A green pit viper coiled around a drainpipe, three blue-banded bees sleeping on a grass blade, and a gecko climbing a tree against the backdrop of a bustling city. They’re all part of Hong Kong-British wildlife photographer Lawrence Hylton’s extensive portfolio.
Despite being one of the most densely populated places in the world, Hong Kong is a diverse home to over 1,000 animal species, and boasts one third of all bird species in China. Many of these creatures only emerge at night, but that doesn’t stop 30-year-old Hylton from seeking them out.
Embarking on nocturnal safaris multiple times a week, Hylton says his mission is to promote conservation through his artistic approach to nature photography.
“I’m hoping people view [my photographs] as an opportunity to understand that nature isn’t as scary as we might deem them to be,” he said. “The key is to show that animals have a right to live here. Just because we fear them doesn’t mean that they don’t deserve to live.”
The photographer uncovering Hong Kong’s nocturnal wildlife
Reptiles and amphibians are among Hylton’s favorite animals to look for – particularly snakes, because of how misunderstood they are. Despite being important predators and ecological indicators, he says many snakes face persecution.
For Hylton, finding wildlife is the easiest part, but photographing them takes a lot of patience. “You’re working with a subject that doesn’t want to be disturbed, so it’s important to try and respect wildlife where we can,” he says. “The best thing we can do if we’re documenting is to capture what we need to capture and leave it be.”
Hylton started wildlife photography when he got his first camera at the age of 17, capturing “the odd bird dancing on the branch here and the cute ladybird trampling around on a leaf there,” but it wasn’t until he moved from the UK to Hong Kong and photographed a peregrine falcon swooping past that it became a passion.
In terms of nocturnal wildlife, apart from “blood-thirsty insects” and some feral dogs, Hong Kong is relatively safe to explore in the dark.
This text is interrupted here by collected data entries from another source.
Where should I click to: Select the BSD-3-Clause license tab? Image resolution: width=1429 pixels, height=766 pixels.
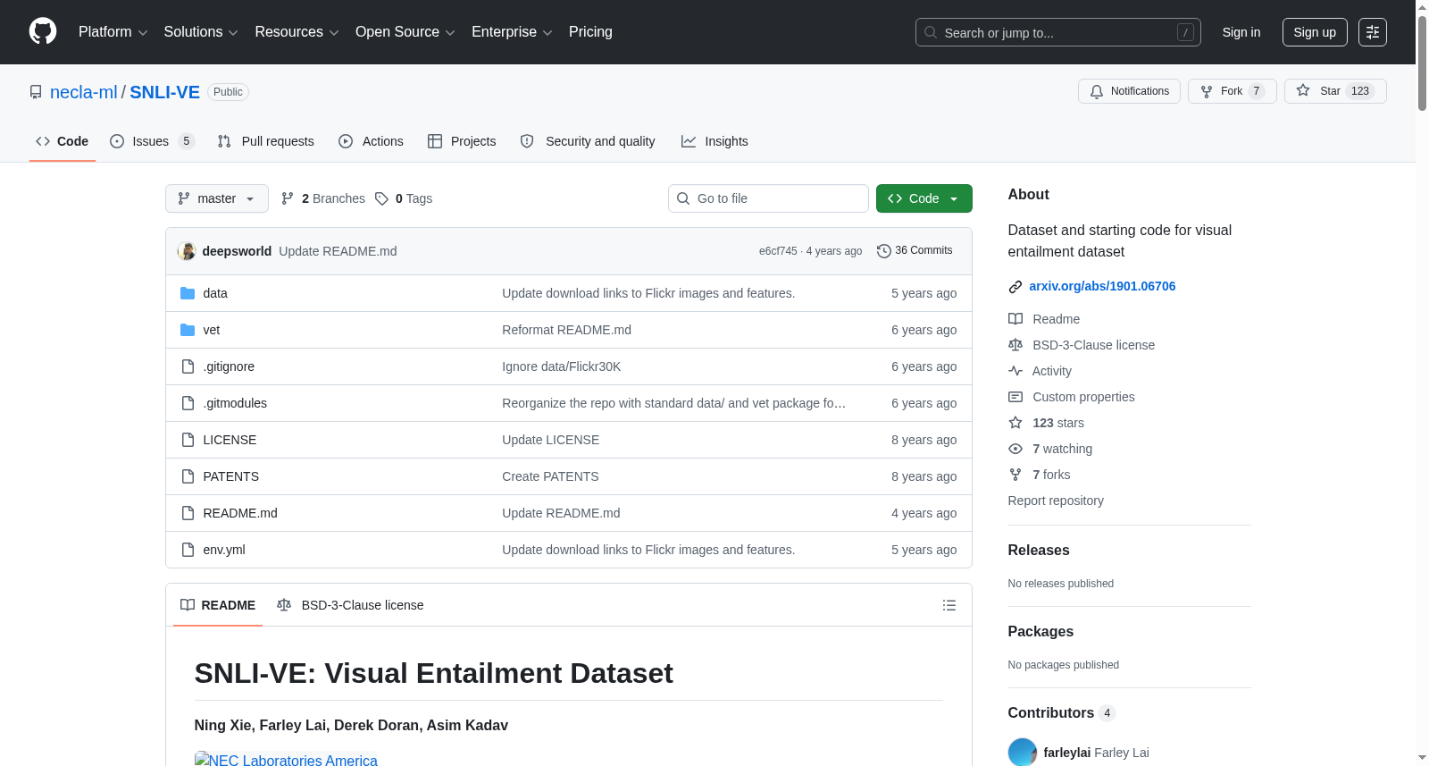click(x=350, y=605)
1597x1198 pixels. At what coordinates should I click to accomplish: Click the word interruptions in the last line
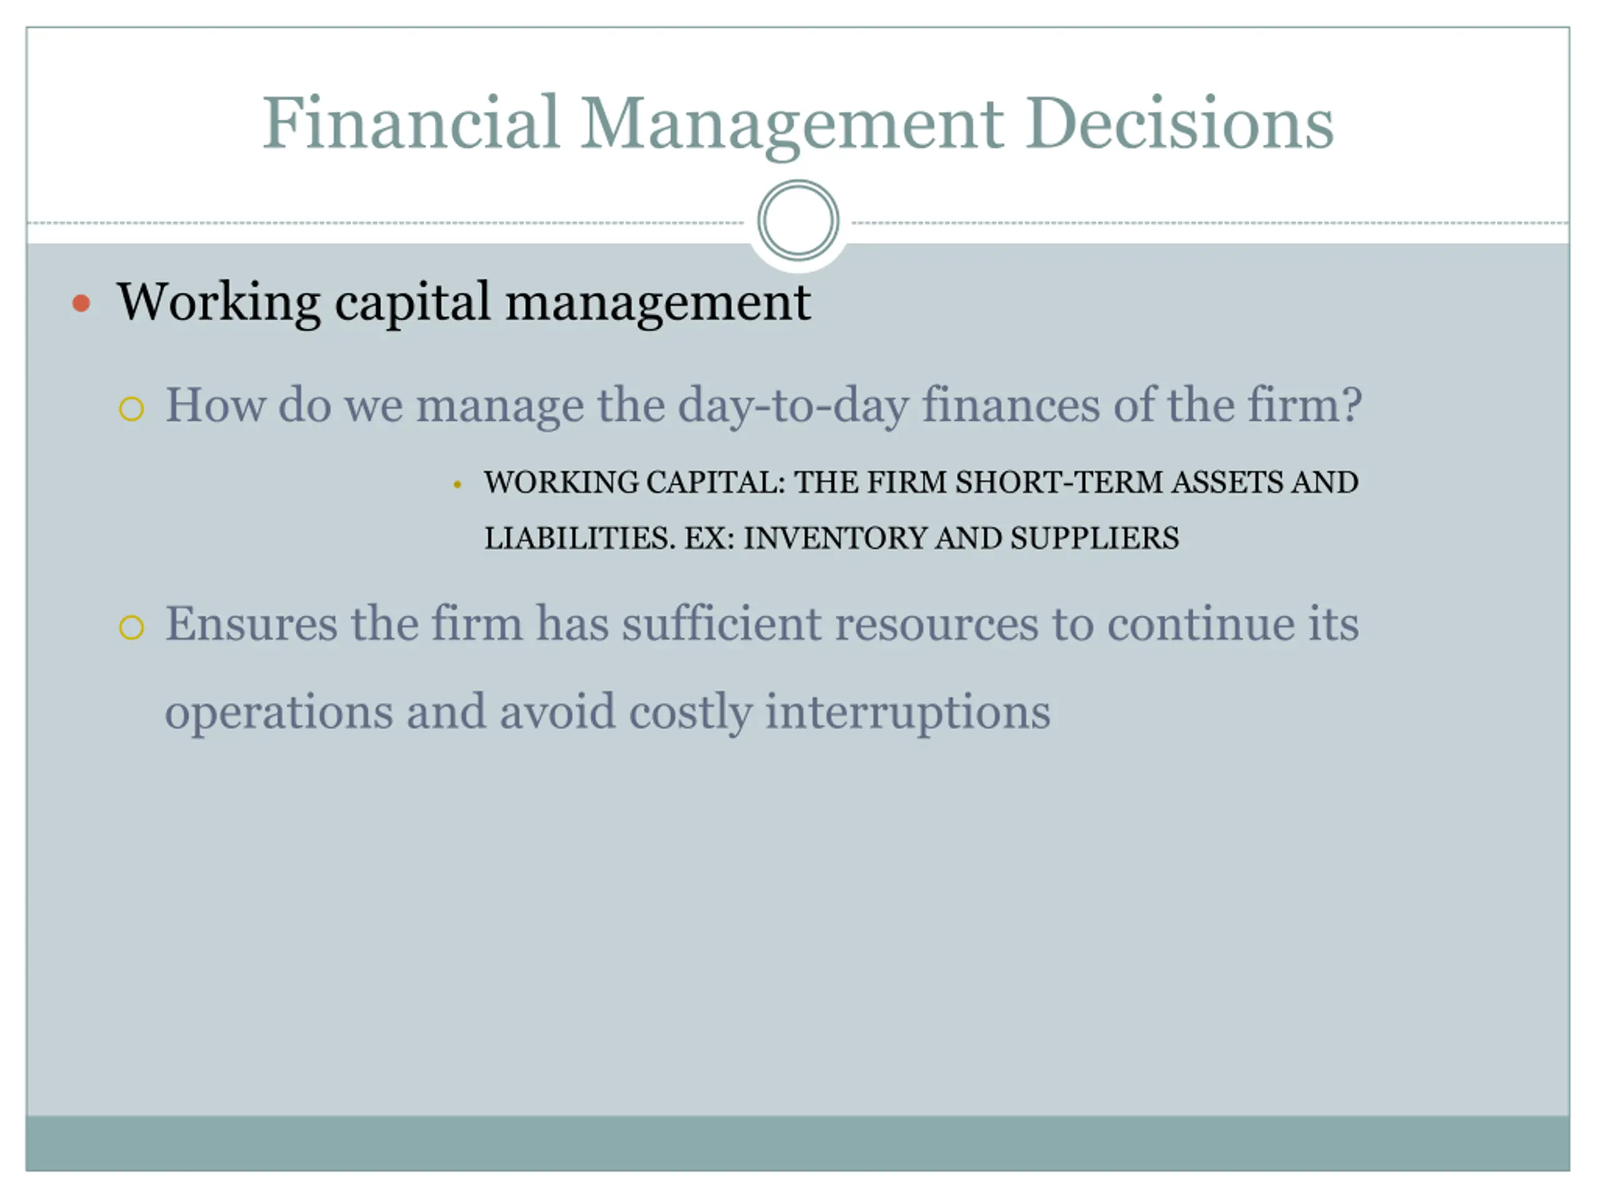[908, 712]
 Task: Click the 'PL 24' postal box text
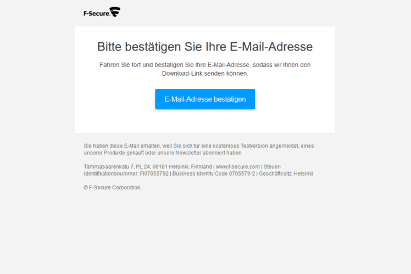pos(143,166)
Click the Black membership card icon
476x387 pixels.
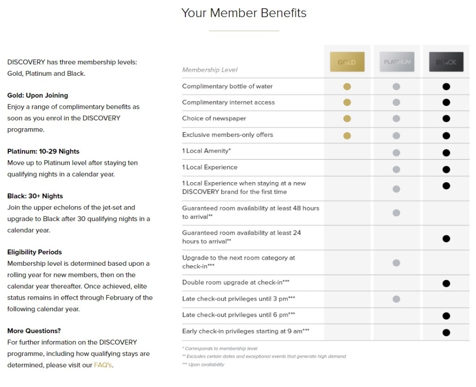(446, 62)
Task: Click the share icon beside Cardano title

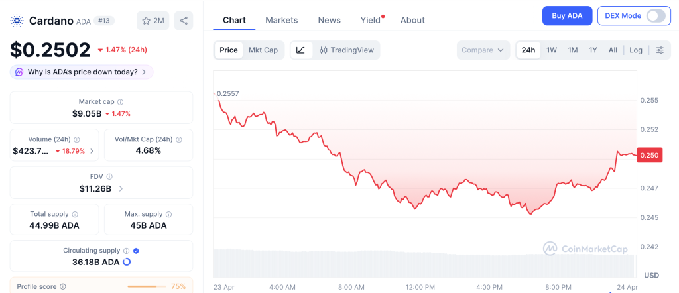Action: tap(184, 21)
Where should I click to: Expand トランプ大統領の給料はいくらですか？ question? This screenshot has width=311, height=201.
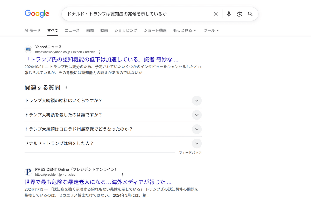(196, 101)
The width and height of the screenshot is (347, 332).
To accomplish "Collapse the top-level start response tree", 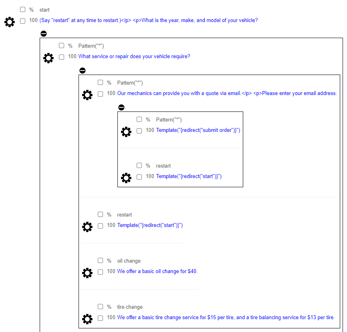I will [x=44, y=34].
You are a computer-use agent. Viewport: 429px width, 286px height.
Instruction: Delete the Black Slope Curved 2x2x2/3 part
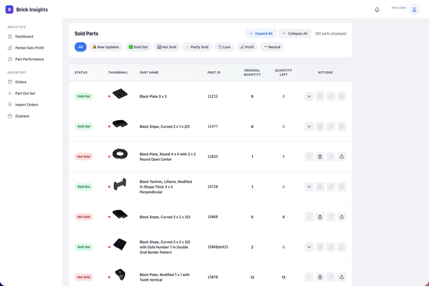320,217
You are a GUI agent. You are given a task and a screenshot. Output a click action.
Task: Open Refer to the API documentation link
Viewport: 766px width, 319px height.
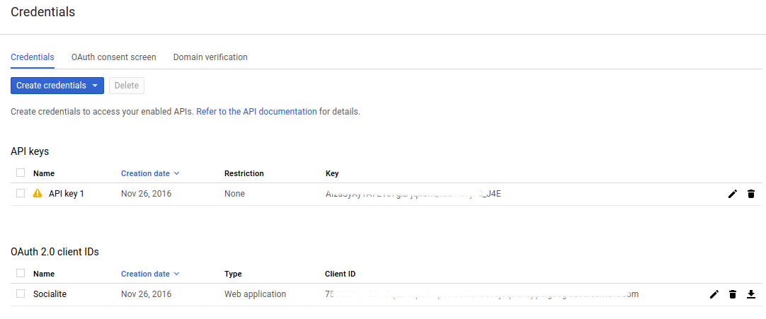coord(256,112)
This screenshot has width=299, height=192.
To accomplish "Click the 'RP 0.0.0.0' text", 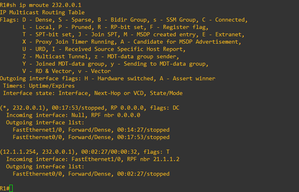I will (x=127, y=108).
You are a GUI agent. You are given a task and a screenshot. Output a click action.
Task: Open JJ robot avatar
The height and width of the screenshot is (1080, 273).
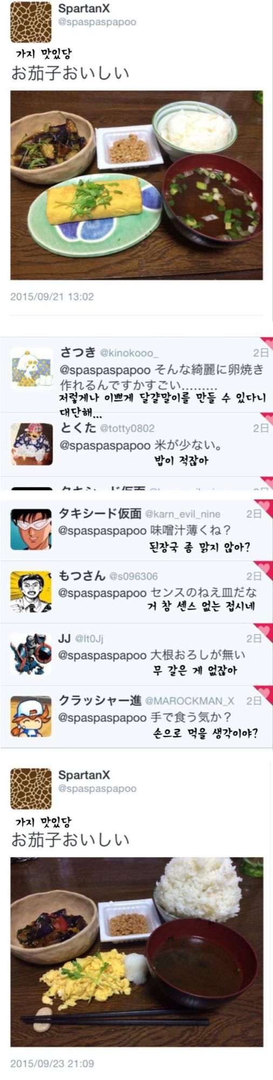coord(31,654)
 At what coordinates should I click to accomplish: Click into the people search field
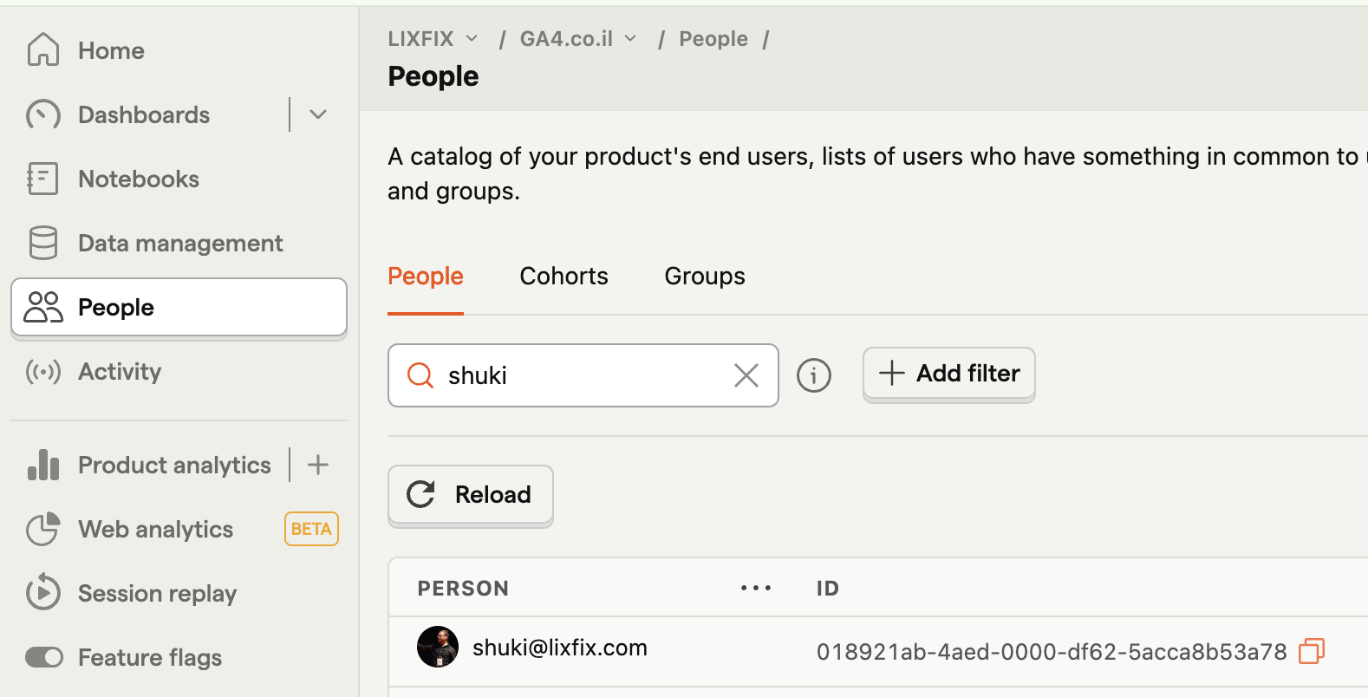pos(583,375)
With no large predators willing to harm humans, Hylton says all someone needs to get started as a night-time wildlife spotter is a torch, some common sense and to be mindful of the subjects they encounter.
Bosco Chan, director of conservation at WWF Hong Kong, says one reason why wildlife can survive and thrive in Hong Kong is that around 40% of its land is designated as “country parks,” one of the highest ratios of protected area in the world. Coupled with the city’s hilly terrain, animals can avoid human disturbances and hunting pressure.
But despite being home to hundreds of species, biodiversity loss is also a problem in Hong Kong. “A century or two ago, we had tigers, a leopard, and a civet called the large Indian civet, which was last found in the 1940s,” says Chan. “In recent years, we have lost a lowland frog species called the floating frog. It thrives in paddy fields but as we abandon rice farming, the frog is gone in Hong Kong.”
While organizations like the WWF are helping to conserve endangered populations such as the Eurasian otter, which according to Chan is “one of the last remaining kinds of urban otters in China,” Hylton thinks more can be done for Hong Kong’s natural habitats through education.
“We have lots of [hikers] who visit this area and fear snakes and fear the unknown. [It] makes people do silly things,” Hylton says. “Hopefully someday in the future, everyone can just enjoy nature as they came out to do.”